2. For non-bank financial institutions with foreign capital: The titles of the Board of Directors are nominated by representatives of the contributing parties, appointed and removed by the Chairman of the Board of Directors of the non-bank financial institution with foreign capital, and must be approved by the Governor of the State Bank of Vietnam.
Article 9. Members of the Board of Directors
1. Members of the Board of Directors are individuals with reputation, professional ethics, and knowledge of financial-banking activities, not belonging to the objects regulated in Article 40 of the Law on Financial Institutions and Article 3 of this Regulation.

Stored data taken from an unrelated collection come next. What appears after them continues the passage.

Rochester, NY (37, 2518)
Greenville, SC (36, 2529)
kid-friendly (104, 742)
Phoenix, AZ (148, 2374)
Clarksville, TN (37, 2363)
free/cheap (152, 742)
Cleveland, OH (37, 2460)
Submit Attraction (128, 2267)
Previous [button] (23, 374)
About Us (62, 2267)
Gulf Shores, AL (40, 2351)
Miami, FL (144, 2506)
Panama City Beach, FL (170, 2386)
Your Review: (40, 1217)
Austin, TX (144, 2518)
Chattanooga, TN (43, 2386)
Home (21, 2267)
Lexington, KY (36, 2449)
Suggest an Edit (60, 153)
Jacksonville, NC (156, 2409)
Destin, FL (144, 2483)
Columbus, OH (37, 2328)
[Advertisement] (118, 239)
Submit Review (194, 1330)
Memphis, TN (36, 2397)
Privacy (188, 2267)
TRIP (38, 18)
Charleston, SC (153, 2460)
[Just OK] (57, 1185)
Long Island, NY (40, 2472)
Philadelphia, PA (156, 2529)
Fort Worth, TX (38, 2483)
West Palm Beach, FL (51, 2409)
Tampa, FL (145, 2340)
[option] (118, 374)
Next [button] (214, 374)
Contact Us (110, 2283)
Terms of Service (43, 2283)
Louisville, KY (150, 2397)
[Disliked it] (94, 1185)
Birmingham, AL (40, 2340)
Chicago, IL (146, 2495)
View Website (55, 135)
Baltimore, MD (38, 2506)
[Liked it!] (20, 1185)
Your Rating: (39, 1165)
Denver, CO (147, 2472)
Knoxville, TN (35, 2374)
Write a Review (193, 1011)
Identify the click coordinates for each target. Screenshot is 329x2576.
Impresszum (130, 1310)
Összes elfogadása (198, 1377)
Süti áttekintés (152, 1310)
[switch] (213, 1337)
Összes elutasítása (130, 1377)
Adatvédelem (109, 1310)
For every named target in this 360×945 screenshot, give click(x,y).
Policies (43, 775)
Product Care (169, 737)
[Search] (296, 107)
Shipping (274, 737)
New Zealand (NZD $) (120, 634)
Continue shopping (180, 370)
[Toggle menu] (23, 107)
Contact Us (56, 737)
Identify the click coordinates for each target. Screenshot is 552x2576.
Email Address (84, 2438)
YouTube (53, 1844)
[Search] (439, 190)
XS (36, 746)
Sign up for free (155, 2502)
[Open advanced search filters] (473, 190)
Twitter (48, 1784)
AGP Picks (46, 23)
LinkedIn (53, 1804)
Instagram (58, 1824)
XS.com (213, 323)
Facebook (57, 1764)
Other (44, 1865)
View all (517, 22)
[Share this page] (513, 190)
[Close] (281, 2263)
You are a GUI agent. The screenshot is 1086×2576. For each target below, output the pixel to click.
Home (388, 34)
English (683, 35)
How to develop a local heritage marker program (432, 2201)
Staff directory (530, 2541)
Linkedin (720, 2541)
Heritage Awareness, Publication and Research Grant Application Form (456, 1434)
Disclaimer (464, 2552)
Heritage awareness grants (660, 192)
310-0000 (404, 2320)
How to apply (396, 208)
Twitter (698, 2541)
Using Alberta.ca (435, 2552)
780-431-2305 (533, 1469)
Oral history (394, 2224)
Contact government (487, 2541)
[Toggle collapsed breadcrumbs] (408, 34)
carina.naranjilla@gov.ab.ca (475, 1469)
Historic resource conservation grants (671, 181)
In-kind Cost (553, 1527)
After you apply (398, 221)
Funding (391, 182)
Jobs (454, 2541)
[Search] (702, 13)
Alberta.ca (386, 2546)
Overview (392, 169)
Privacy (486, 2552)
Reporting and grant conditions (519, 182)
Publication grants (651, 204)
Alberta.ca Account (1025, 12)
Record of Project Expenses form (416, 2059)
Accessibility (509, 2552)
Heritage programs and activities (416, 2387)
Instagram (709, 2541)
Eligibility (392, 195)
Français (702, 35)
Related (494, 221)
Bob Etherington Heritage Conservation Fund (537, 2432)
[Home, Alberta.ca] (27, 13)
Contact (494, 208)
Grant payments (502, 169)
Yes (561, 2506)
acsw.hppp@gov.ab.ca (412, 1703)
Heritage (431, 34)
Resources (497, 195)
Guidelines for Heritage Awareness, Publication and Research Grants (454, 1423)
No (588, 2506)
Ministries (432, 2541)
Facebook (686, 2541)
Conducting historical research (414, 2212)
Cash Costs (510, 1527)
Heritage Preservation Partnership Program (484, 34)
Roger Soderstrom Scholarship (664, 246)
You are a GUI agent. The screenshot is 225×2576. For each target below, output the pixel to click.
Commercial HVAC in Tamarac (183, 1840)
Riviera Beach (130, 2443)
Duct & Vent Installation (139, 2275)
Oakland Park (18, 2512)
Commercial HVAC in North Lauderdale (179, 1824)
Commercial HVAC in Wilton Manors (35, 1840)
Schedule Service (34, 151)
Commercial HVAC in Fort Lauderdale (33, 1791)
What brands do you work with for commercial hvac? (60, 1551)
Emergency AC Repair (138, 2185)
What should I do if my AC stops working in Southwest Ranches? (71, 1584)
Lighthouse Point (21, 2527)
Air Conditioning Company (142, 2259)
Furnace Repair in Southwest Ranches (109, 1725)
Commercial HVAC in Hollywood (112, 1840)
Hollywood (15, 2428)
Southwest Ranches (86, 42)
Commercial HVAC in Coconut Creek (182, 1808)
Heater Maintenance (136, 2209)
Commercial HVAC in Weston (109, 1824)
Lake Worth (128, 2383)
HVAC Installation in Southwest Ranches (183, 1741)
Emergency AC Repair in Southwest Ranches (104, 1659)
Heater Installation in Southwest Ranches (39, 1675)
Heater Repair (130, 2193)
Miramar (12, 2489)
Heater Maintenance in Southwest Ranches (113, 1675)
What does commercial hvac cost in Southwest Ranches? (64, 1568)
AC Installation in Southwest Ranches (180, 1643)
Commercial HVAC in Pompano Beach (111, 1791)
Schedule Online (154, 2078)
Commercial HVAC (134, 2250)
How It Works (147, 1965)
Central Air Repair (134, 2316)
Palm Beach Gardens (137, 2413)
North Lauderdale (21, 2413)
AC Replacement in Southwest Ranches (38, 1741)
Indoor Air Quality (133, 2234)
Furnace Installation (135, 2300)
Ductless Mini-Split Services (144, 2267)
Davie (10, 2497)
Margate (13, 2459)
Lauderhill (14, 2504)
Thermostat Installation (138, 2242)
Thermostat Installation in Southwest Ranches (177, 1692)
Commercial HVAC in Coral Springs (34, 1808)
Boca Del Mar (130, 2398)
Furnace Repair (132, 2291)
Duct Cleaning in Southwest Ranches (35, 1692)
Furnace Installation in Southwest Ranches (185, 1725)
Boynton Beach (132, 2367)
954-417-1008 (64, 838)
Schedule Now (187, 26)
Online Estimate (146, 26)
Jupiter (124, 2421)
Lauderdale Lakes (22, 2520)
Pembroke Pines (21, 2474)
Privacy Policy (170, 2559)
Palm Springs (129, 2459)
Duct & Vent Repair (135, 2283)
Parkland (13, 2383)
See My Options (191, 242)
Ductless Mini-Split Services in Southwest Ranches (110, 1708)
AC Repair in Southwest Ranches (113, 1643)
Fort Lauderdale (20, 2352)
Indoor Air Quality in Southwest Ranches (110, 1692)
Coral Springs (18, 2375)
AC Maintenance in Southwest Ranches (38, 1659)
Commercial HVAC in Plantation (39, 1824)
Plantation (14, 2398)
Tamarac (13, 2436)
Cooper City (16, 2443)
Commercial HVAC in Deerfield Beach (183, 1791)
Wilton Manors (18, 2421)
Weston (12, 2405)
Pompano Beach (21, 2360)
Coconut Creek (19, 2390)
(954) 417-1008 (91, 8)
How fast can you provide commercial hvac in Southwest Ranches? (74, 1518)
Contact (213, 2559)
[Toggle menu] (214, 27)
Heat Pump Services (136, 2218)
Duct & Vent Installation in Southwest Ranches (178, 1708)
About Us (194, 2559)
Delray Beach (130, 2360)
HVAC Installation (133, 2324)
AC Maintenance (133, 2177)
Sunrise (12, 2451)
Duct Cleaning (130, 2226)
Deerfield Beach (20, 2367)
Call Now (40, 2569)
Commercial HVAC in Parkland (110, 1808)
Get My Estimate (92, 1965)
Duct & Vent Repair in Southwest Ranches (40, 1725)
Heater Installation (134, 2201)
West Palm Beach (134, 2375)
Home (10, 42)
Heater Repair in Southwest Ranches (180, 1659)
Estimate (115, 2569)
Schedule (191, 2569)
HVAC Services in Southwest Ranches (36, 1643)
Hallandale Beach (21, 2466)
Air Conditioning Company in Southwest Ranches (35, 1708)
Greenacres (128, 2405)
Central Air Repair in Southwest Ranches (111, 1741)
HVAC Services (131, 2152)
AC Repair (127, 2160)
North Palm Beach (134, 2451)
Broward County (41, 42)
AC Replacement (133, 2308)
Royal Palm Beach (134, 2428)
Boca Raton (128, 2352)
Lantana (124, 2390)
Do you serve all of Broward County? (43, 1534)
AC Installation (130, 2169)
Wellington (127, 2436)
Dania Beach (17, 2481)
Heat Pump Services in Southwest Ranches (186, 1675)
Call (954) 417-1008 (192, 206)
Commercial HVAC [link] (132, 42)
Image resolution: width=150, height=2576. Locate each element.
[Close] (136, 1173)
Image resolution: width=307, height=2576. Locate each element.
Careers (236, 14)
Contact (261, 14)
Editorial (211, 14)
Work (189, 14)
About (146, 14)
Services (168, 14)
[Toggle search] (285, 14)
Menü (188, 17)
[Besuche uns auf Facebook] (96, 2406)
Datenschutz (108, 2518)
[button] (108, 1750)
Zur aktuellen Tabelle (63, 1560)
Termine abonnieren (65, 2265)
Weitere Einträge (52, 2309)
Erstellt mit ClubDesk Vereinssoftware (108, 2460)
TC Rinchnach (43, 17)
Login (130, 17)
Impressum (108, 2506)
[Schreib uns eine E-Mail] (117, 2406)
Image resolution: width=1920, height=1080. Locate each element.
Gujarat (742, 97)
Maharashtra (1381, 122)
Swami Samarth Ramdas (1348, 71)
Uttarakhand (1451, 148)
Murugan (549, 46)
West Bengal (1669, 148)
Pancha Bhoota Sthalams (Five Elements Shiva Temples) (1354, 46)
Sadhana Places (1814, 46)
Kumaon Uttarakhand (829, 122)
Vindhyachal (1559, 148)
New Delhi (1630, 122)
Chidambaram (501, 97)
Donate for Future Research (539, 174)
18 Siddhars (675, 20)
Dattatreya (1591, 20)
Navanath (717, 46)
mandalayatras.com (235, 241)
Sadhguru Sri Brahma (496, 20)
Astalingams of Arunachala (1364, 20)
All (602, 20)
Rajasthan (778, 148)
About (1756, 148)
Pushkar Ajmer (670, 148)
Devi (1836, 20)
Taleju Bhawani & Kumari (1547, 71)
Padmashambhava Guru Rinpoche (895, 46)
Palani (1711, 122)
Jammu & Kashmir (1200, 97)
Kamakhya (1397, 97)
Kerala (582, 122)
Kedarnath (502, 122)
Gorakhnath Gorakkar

2. Members of the Board of Directors concurrently holding the position of General Director (Director) and members of the Board of Directors concurrently holding the position of Head of the Supervisory Board are full-time members. The Chairman of the Board of Directors cannot simultaneously hold the position of General Director (Director) or Deputy General Director (Deputy Director) of the same non-bank financial institution.
3. The Chairman and other members of the Board of Directors may not delegate their duties and powers to non-members of the Board of Directors.
4. The Chairman of the Board of Directors cannot participate in the Board of Directors or manage another non-bank financial institution, except when that organization is a subsidiary of the non-bank financial institution.
5. The term of office of members of the Board of Directors ranges from two to five years, as determined by the Board of Directors and recorded in the Charter of the non-bank financial institution. Members of the Board of Directors can be reappointed. Concurrent members of the Board of Directors do not receive salaries but may receive allowances related to the activities of the Board of Directors.
6. Number of members:
a. The Board of Directors of a subordinate non-bank financial institution consists of three to five members, including full-time members and concurrent members; the number of members of the Board of Directors, full-time members, and concurrent members is determined by the Board of Directors of the Holding Company or the Board of Directors of the non-bank financial institution and recorded in the Charter of the non-bank financial institution.
b. The Board of Directors of a non-bank financial institution with foreign capital has a minimum of three members and does not exceed eleven members, including full-time members and concurrent members; the number of members of the Board of Directors, full-time members, and concurrent members is determined by the Board of Directors and recorded in the Charter of the non-bank financial institution with foreign capital.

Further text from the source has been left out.